Les récentes statistiques chinoises montrent une baisse tendancielle du nombre de jeunes, qui pourrait bouleverser le modèle économique du pays.
Si les parents ont scruté avec angoisse, début juin, les performances de leur progéniture au « gaokao » - l'équivalent du baccalauréat en Chine -, les économistes ont eux aussi guetté avec impatience les statistiques nationales sur cet examen. Tentant de mesurer l'accélération du vieillissement de la population chinoise, ils surveillent le nombre d'inscrits aux différents tests marquant la vie scolaire des jeunes Chinois. « Et nous estimons maintenant que le nombre de candidats a reculé en 2009 et 2010. Après un pic de 10,5 millions de personnes en 2008, ce chiffre a reculé de 8 % pour atteindre 9,6 millions cette année », explique Stephen Green, l'économiste en chef de la Standard Chartered Bank. Pour confirmer l'émergence de ce virage démographique, l'analyste a également mesuré le nombre d'inscrits dans les écoles primaires et les collèges du pays. Et toutes ces données montrent que la Chine, qui vit toujours la règle de l'enfant unique, a de moins en moins de jeunes.
« Point de pénurie »
A terme, pointent les économistes, cette raréfaction de la main-d'oeuvre pourrait bouleverser le modèle économique chinois, qui a été construit depuis les années 1980 sur l'abondance d'une main-d'oeuvre bon marché et jeune venant des campagnes pour travailler dans les usines, les restaurants et sur les chantiers des pôles urbains de la côte est. La Chine est en train de faire l'expérience du « point de pénurie », prévient Stephen Green. Cette phase, mise en évidence par Arthur Lewis, marque le passage entre un développement économique basé sur un réservoir de main-d'oeuvre illimité, notamment lié au sous-emploi agricole, à une phase plus tendue où l'épuisement de ces flux massifs de travailleurs entraîne une poussée des rémunérations et une amélioration des conditions de travail. « Inévitablement, cette évolution stratégique de la démographie va entraîner une pression structurelle sur les salaires », résume Wang Tao, une économiste d'UBS.

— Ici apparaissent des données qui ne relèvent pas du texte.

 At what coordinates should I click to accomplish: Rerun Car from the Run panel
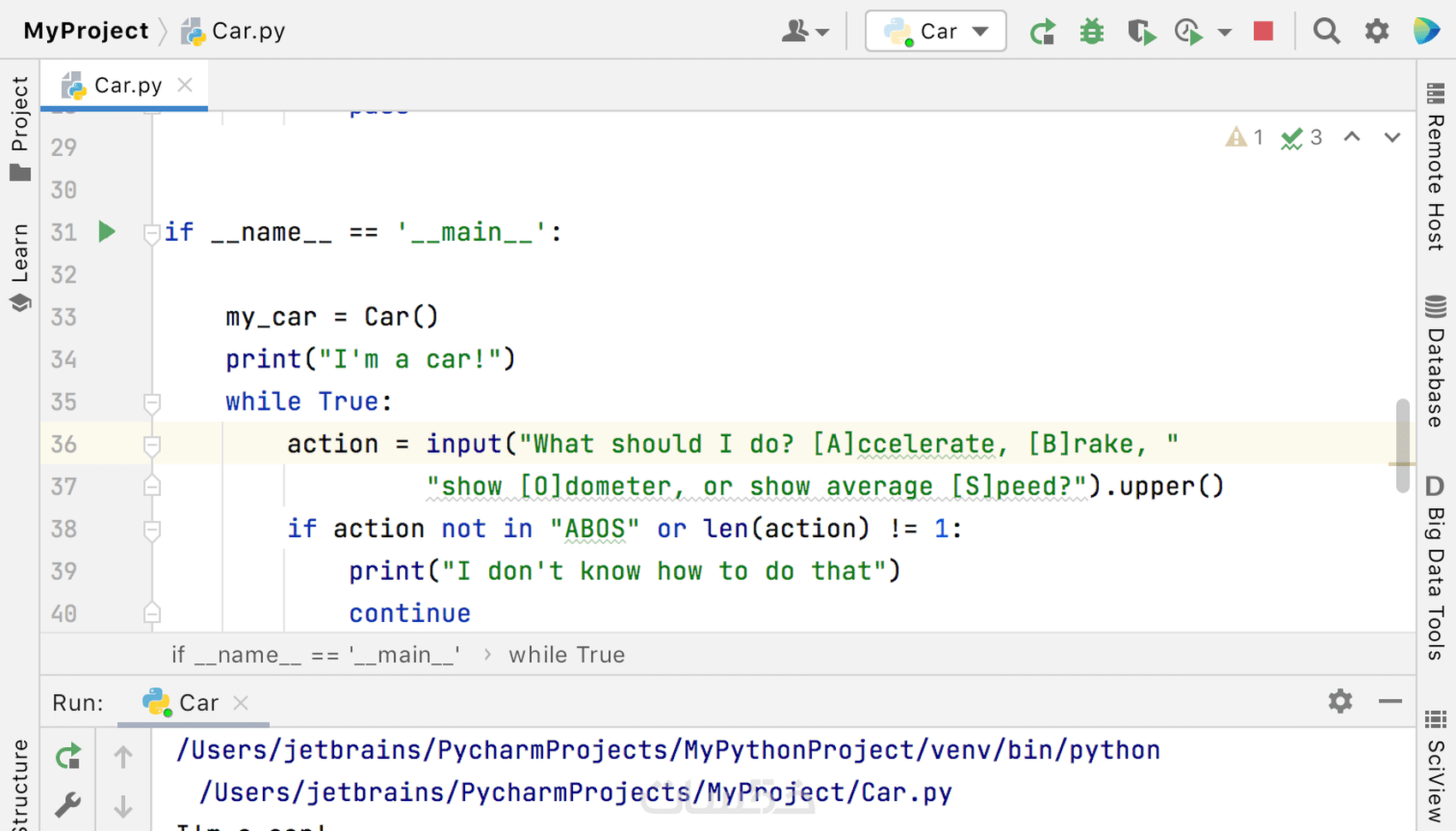69,756
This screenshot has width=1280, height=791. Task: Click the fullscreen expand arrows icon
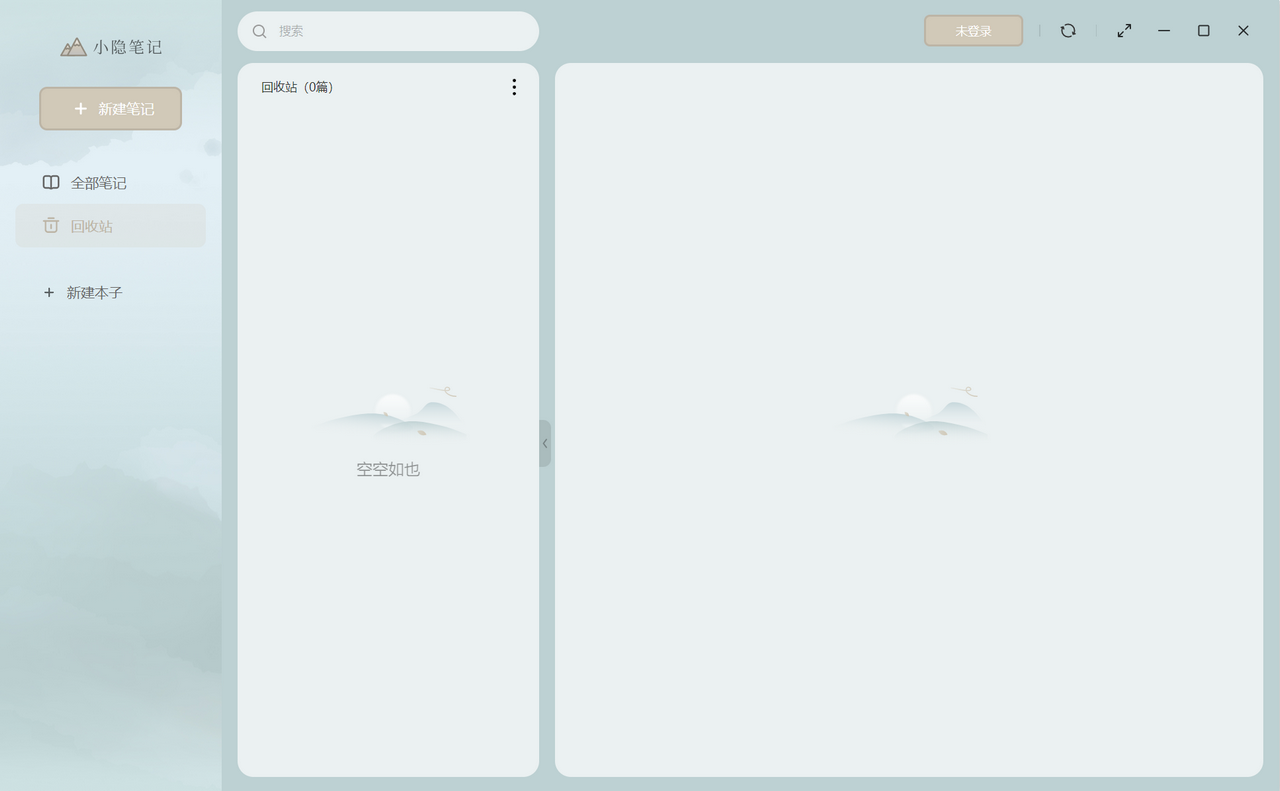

Tout en pointant cette mutation profonde, les économistes refusent de proclamer la fin prochaine du travail bon marché en Chine. Des dizaines de millions d'ouvriers ne gagnent encore que 1.500 yuans par mois (178 euros) dans le pays et chaque année des millions de personnes abandonnent les zones rurales, où les ménages ne gagnent en moyenne que 40 euros par mois, pour tenter leur chance dans les grandes villes.
Le piège démographique devrait toutefois pousser les entreprises du pays à négliger les activités de faible valeur ajoutée, à envisager des relocalisations ou à revoir leur fonctionnement, leur approche marketing ou encore leur logistique pour doper leur productivité.